• DATA RECORDS:
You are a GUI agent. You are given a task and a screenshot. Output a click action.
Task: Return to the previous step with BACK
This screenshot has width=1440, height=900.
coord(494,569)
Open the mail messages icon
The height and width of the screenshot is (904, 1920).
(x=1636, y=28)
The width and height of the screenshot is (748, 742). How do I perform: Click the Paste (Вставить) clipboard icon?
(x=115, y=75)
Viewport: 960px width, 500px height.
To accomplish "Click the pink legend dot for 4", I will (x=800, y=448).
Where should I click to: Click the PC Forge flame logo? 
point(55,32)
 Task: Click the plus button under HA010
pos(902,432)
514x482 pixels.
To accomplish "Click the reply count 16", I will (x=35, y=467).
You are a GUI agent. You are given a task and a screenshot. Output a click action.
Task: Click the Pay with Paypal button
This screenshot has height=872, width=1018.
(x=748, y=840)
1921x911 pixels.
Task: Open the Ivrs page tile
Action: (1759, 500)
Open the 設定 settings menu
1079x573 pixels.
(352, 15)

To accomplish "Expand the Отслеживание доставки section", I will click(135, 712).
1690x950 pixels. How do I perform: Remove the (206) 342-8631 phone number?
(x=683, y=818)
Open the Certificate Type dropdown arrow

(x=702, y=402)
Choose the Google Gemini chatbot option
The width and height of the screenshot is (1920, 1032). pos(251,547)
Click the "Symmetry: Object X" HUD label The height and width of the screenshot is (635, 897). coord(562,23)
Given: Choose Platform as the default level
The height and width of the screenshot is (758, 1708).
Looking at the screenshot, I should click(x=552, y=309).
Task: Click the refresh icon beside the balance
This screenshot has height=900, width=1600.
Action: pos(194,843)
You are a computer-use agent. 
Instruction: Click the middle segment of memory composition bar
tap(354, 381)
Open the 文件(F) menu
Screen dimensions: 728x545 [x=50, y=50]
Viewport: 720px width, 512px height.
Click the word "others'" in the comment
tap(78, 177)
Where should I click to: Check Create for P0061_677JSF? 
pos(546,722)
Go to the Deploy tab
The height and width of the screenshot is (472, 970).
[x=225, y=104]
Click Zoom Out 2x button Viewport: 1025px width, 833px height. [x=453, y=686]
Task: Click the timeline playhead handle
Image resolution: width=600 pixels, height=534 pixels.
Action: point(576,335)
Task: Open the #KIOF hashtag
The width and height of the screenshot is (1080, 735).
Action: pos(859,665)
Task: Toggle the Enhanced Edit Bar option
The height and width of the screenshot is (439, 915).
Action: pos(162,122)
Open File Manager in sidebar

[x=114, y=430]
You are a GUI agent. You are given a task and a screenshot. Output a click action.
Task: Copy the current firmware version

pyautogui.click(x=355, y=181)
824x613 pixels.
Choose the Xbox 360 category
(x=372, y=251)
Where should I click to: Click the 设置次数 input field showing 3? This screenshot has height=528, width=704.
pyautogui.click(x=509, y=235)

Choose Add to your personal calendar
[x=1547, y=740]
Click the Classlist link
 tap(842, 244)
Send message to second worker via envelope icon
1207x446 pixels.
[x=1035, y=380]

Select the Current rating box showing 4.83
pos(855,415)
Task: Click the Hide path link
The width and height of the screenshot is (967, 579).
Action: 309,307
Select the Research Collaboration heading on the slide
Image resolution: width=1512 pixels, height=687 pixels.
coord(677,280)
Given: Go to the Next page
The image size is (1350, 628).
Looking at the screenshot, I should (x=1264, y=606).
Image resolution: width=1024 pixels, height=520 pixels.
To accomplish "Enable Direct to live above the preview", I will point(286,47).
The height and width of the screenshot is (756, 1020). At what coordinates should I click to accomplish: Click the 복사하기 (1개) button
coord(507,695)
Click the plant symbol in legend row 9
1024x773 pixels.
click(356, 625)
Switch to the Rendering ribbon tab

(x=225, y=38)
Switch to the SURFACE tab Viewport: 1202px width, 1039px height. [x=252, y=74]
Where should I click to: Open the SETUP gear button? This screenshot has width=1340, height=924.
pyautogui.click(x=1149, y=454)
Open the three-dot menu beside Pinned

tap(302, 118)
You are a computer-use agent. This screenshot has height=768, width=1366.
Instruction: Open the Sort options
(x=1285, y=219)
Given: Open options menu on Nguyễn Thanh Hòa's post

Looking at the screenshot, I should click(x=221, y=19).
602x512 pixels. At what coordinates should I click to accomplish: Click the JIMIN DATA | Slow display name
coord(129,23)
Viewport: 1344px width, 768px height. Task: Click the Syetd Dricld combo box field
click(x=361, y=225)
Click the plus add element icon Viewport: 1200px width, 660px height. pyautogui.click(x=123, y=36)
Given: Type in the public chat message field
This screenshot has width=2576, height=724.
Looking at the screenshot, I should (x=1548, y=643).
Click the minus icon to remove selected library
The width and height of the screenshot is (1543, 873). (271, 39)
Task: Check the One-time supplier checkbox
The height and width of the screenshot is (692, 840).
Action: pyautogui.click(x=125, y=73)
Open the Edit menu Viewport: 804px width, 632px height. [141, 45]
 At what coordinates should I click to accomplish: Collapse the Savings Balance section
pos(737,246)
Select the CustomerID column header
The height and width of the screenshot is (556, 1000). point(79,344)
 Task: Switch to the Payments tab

• TASK DETAILS: All of the entries above should be written out verbatim.

• COMPLETED EXERCISE:
You are a GUI agent. You are given a task and a screenshot. Output a click action.
Task: Return to the previous step with BACK
This screenshot has width=1440, height=900.
coord(494,569)
Open the mail messages icon
The height and width of the screenshot is (904, 1920).
(x=1636, y=28)
The width and height of the screenshot is (748, 742). How do I perform: Click the Paste (Вставить) clipboard icon?
(x=115, y=75)
Viewport: 960px width, 500px height.
To accomplish "Click the pink legend dot for 4", I will (x=800, y=448).
Where should I click to: Click the PC Forge flame logo? 
point(55,32)
 Task: Click the plus button under HA010
pos(902,432)
514x482 pixels.
To accomplish "Click the reply count 16", I will (x=35, y=467).
You are a GUI agent. You are given a task and a screenshot. Output a click action.
Task: Click the Pay with Paypal button
This screenshot has height=872, width=1018.
(x=748, y=840)
1921x911 pixels.
Task: Open the Ivrs page tile
Action: (1759, 500)
Open the 設定 settings menu
1079x573 pixels.
(352, 15)

To accomplish "Expand the Отслеживание доставки section", I will click(135, 712).
1690x950 pixels. How do I perform: Remove the (206) 342-8631 phone number?
(x=683, y=818)
Open the Certificate Type dropdown arrow

(x=702, y=402)
Choose the Google Gemini chatbot option
The width and height of the screenshot is (1920, 1032). pos(251,547)
Click the "Symmetry: Object X" HUD label The height and width of the screenshot is (635, 897). coord(562,23)
Given: Choose Platform as the default level
The height and width of the screenshot is (758, 1708).
Looking at the screenshot, I should click(x=552, y=309).
Task: Click the refresh icon beside the balance
This screenshot has height=900, width=1600.
Action: pos(194,843)
You are a computer-use agent. 
Instruction: Click the middle segment of memory composition bar
tap(354, 381)
Open the 文件(F) menu
Screen dimensions: 728x545 [x=50, y=50]
Viewport: 720px width, 512px height.
Click the word "others'" in the comment
tap(78, 177)
Where should I click to: Check Create for P0061_677JSF? 
pos(546,722)
Go to the Deploy tab
The height and width of the screenshot is (472, 970).
[x=225, y=104]
Click Zoom Out 2x button Viewport: 1025px width, 833px height. [x=453, y=686]
Task: Click the timeline playhead handle
Image resolution: width=600 pixels, height=534 pixels.
Action: point(576,335)
Task: Open the #KIOF hashtag
The width and height of the screenshot is (1080, 735).
Action: pos(859,665)
Task: Toggle the Enhanced Edit Bar option
The height and width of the screenshot is (439, 915).
Action: pos(162,122)
Open File Manager in sidebar

[x=114, y=430]
You are a GUI agent. You are given a task and a screenshot. Output a click action.
Task: Copy the current firmware version

pyautogui.click(x=355, y=181)
824x613 pixels.
Choose the Xbox 360 category
(x=372, y=251)
Where should I click to: Click the 设置次数 input field showing 3? This screenshot has height=528, width=704.
pyautogui.click(x=509, y=235)

Choose Add to your personal calendar
[x=1547, y=740]
Click the Classlist link
 tap(842, 244)
Send message to second worker via envelope icon
1207x446 pixels.
[x=1035, y=380]

Select the Current rating box showing 4.83
pos(855,415)
Task: Click the Hide path link
The width and height of the screenshot is (967, 579).
Action: 309,307
Select the Research Collaboration heading on the slide
Image resolution: width=1512 pixels, height=687 pixels.
coord(677,280)
Given: Go to the Next page
The image size is (1350, 628).
Looking at the screenshot, I should (x=1264, y=606).
Image resolution: width=1024 pixels, height=520 pixels.
To accomplish "Enable Direct to live above the preview", I will point(286,47).
The height and width of the screenshot is (756, 1020). At what coordinates should I click to accomplish: Click the 복사하기 (1개) button
coord(507,695)
Click the plant symbol in legend row 9
1024x773 pixels.
click(356, 625)
Switch to the Rendering ribbon tab

(x=225, y=38)
Switch to the SURFACE tab Viewport: 1202px width, 1039px height. [x=252, y=74]
Where should I click to: Open the SETUP gear button? This screenshot has width=1340, height=924.
pyautogui.click(x=1149, y=454)
Open the three-dot menu beside Pinned

tap(302, 118)
You are a computer-use agent. This screenshot has height=768, width=1366.
Instruction: Open the Sort options
(x=1285, y=219)
Given: Open options menu on Nguyễn Thanh Hòa's post

Looking at the screenshot, I should click(x=221, y=19).
602x512 pixels. At what coordinates should I click to accomplish: Click the JIMIN DATA | Slow display name
coord(129,23)
Viewport: 1344px width, 768px height. Task: Click the Syetd Dricld combo box field
click(x=361, y=225)
Click the plus add element icon Viewport: 1200px width, 660px height. pyautogui.click(x=123, y=36)
Given: Type in the public chat message field
This screenshot has width=2576, height=724.
Looking at the screenshot, I should (x=1548, y=643).
Click the minus icon to remove selected library
The width and height of the screenshot is (1543, 873). (271, 39)
Task: Check the One-time supplier checkbox
The height and width of the screenshot is (692, 840).
Action: pyautogui.click(x=125, y=73)
Open the Edit menu Viewport: 804px width, 632px height. [141, 45]
 At what coordinates should I click to accomplish: Collapse the Savings Balance section
pos(737,246)
Select the CustomerID column header
The height and width of the screenshot is (556, 1000). point(79,344)
 Task: Switch to the Payments tab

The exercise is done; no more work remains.